Task to complete:
For each record that follows, give it back exactly, with no pictures included.

─── The records

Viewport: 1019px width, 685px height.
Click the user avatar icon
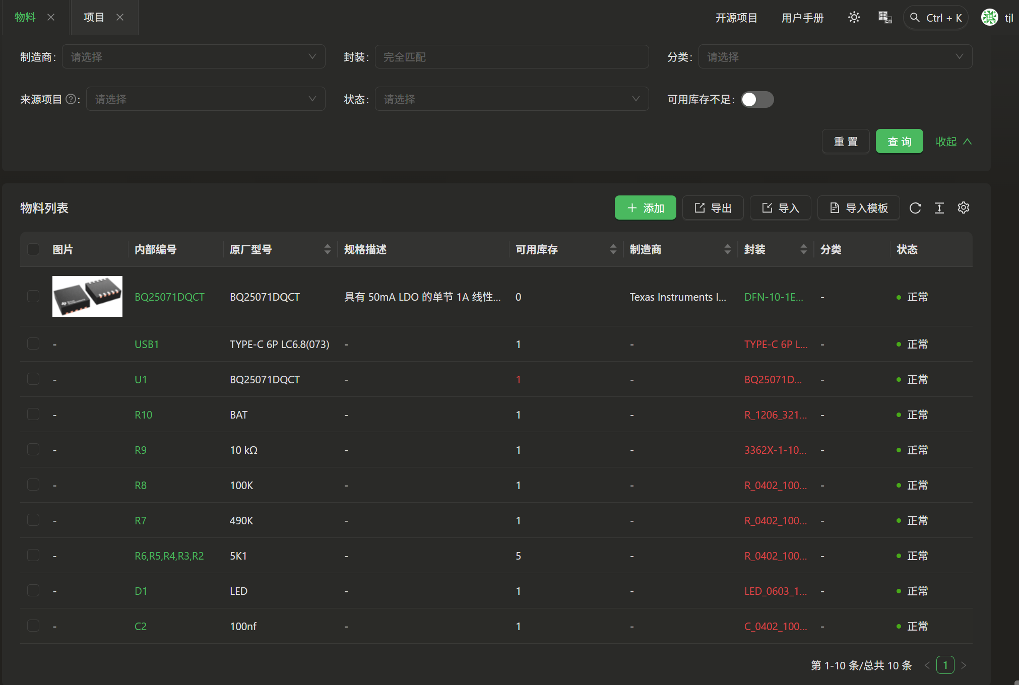tap(989, 18)
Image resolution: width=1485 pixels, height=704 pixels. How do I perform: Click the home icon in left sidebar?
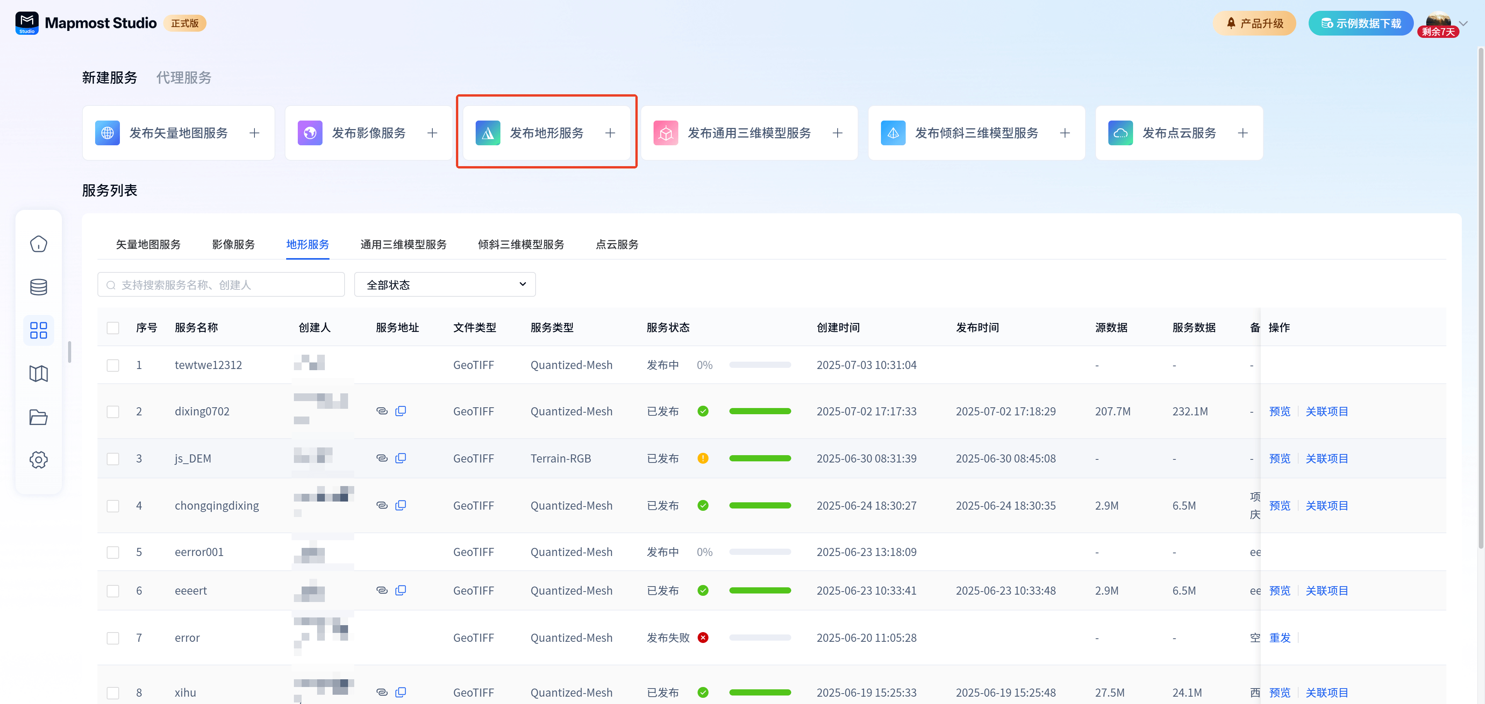coord(39,244)
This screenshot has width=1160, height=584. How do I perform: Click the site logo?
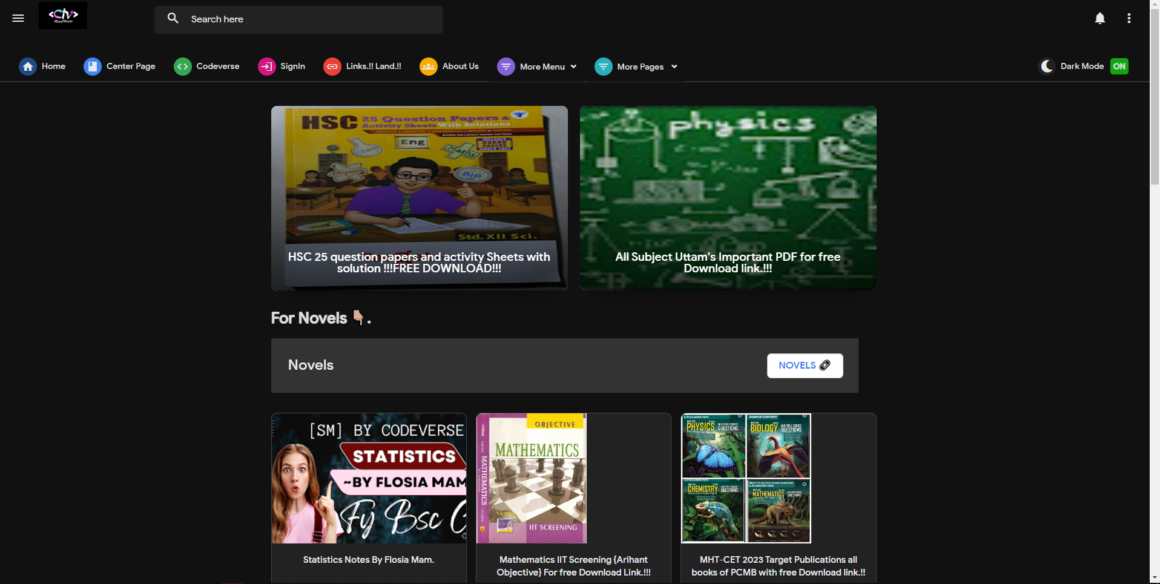coord(62,15)
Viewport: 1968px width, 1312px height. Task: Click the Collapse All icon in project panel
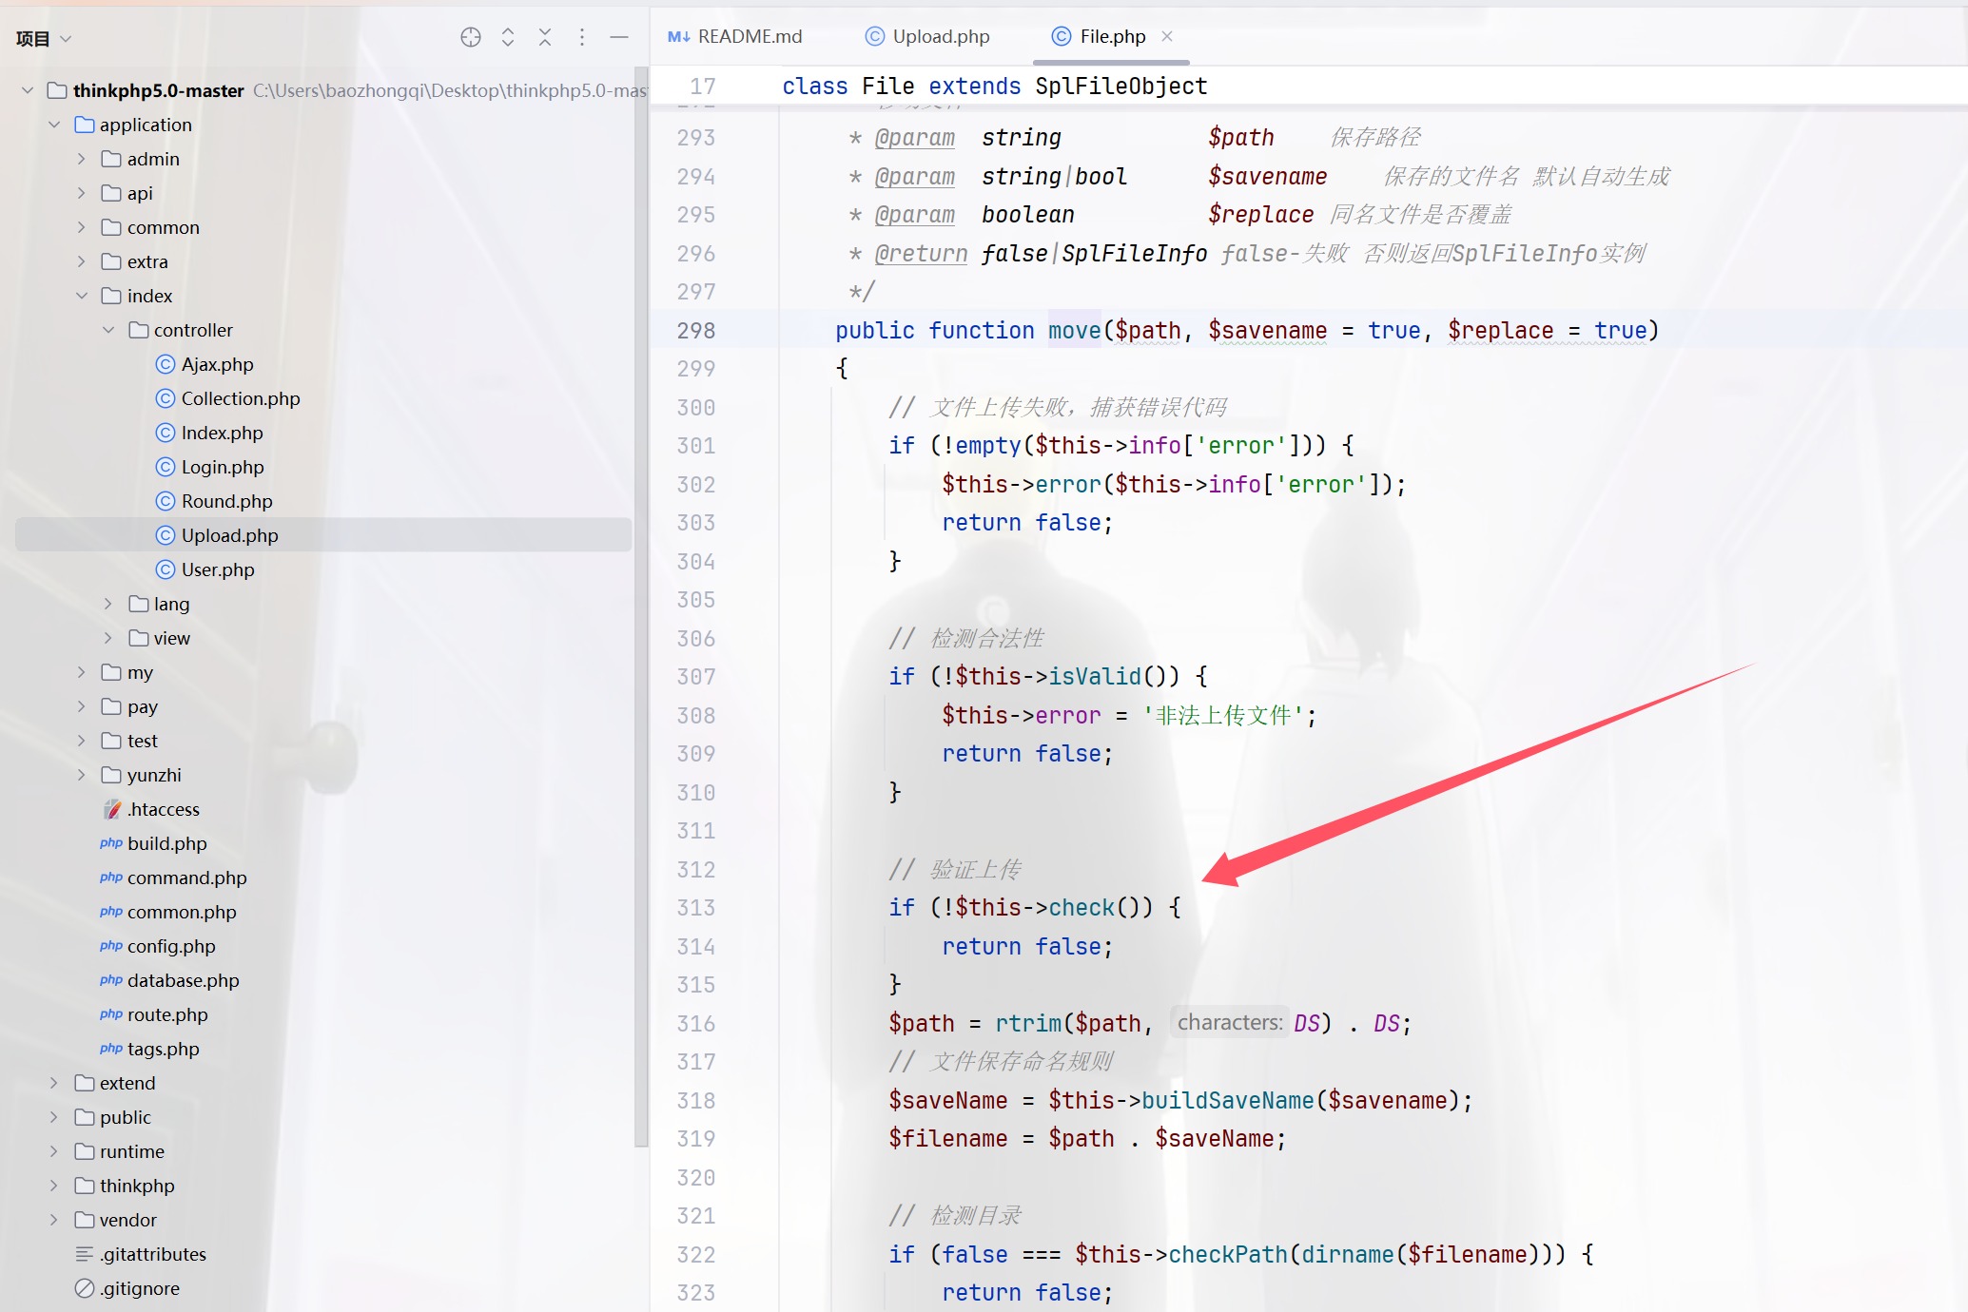545,37
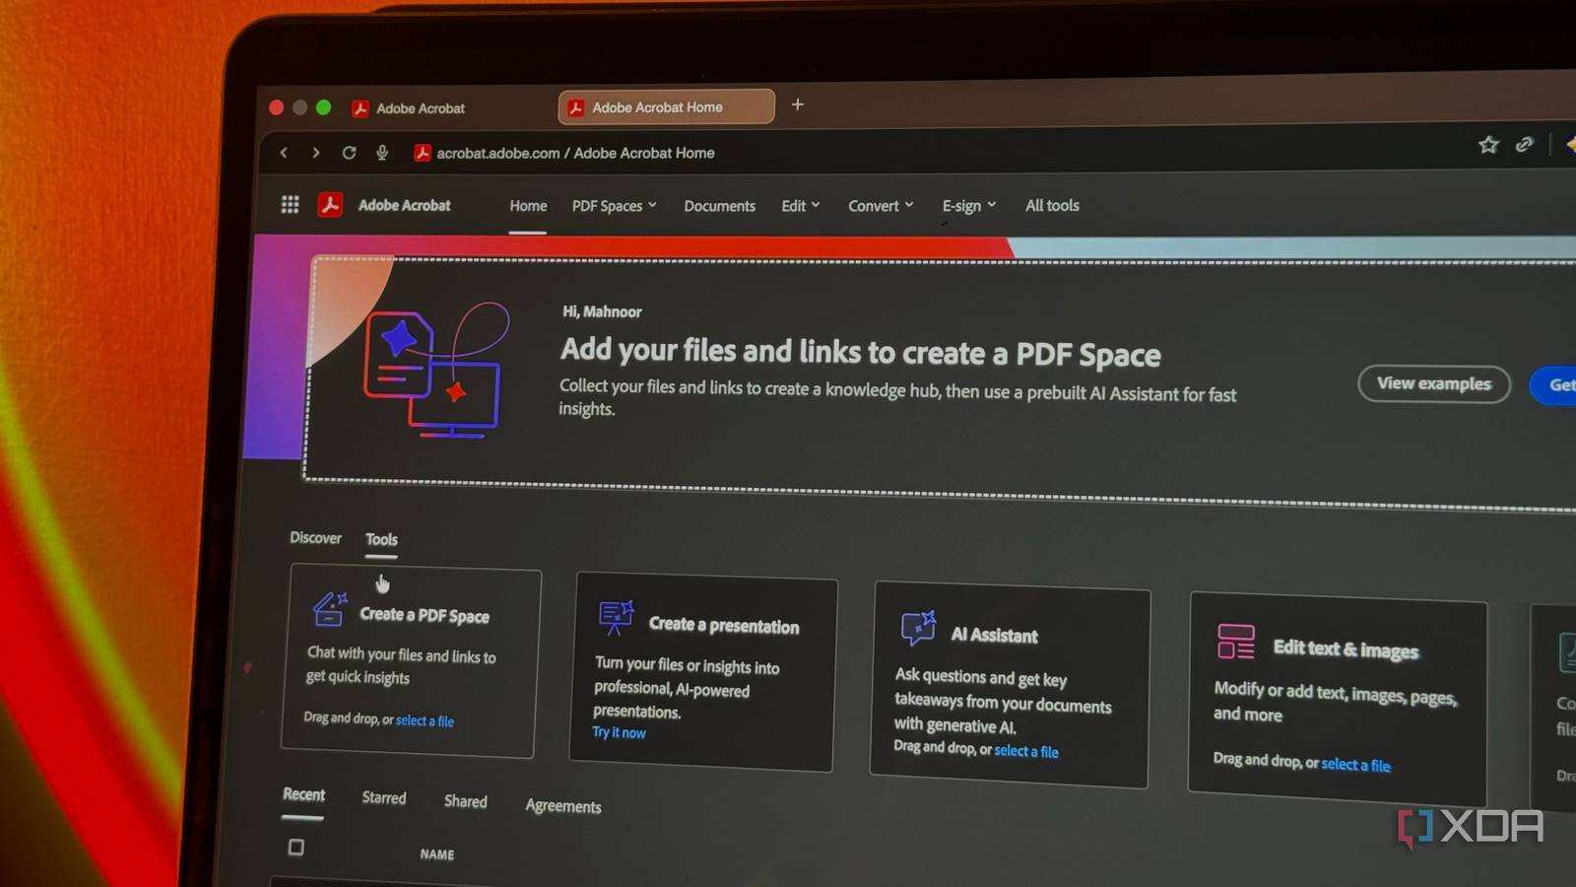
Task: Select the Create a PDF Space icon
Action: (x=329, y=611)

──────

Solved exercise:
Viewport: 1019px width, 685px height.
Click the user avatar icon
tap(989, 18)
Image resolution: width=1485 pixels, height=704 pixels. How do I perform: Click the home icon in left sidebar?
coord(39,244)
This screenshot has width=1160, height=584. How do I perform: Click the site logo?
coord(62,15)
Viewport: 1968px width, 1312px height. Task: Click the Collapse All icon in project panel
545,37
Task: Select the Create a PDF Space icon
Action: (x=329, y=611)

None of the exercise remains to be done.